Mayhew MB, Robinson JW, Jung B, Haase SB, Hartemink AJ - Bioinformatics (2011)

Bottom Line: We use our model to estimate the duration of post-cytokinetic attachment between a S.cerevisiae mother and daughter cell.The Java implementation is fast and extensible, and includes a graphical user interface.Our model provides a powerful and flexible cell cycle analysis tool, suitable to any type or combination of binary markers.

View Article: PubMed Central - PubMed

Affiliation: Program in Computational Biology and Bioinformatics, Department of Computer Science, Center for Systems Biology, Institute for Genome Sciences and Policy, Duke University, Durham, NC 27708, USA. michael.mayhew@duke.edu

ABSTRACT

Motivation: To advance understanding of eukaryotic cell division, it is important to observe the process precisely. To this end, researchers monitor changes in dividing cells as they traverse the cell cycle, with the presence or absence of morphological or genetic markers indicating a cell's position in a particular interval of the cell cycle. A wide variety of marker data is available, including information-rich cellular imaging data. However, few formal statistical methods have been developed to use these valuable data sources in estimating how a population of cells progresses through the cell cycle. Furthermore, existing methods are designed to handle only a single binary marker of cell cycle progression at a time. Consequently, they cannot facilitate comparison of experiments involving different sets of markers.
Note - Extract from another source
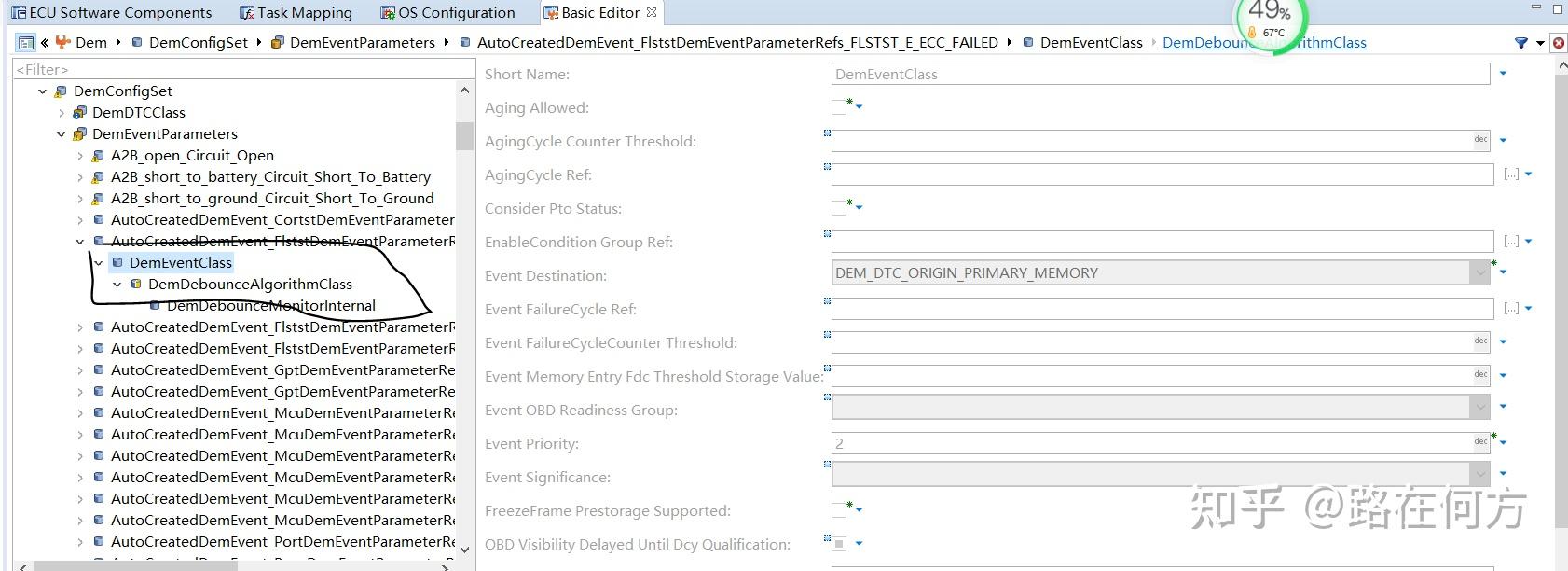Click the filter funnel icon in breadcrumb bar
Screen dimensions: 1568x571
[x=1520, y=42]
Results: Here, we develop a new sampling model to accommodate an arbitrary number of different binary markers that characterize the progression of a population of dividing cells along a branching process. We engineer a strain of Saccharomyces cerevisiae with fluorescently labeled markers of cell cycle progression, and apply our new model to two image datasets we collected from the strain, as well as an independent dataset of different markers. We use our model to estimate the duration of post-cytokinetic attachment between a S.cerevisiae mother and daughter cell. The Java implementation is fast and extensible, and includes a graphical user interface. Our model provides a powerful and flexible cell cycle analysis tool, suitable to any type or combination of binary markers.

Availability: The software is available from: http://www.cs.duke.edu/~amink/software/cloccs/.

Contact: michael.mayhew@duke.edu; amink@cs.duke.edu.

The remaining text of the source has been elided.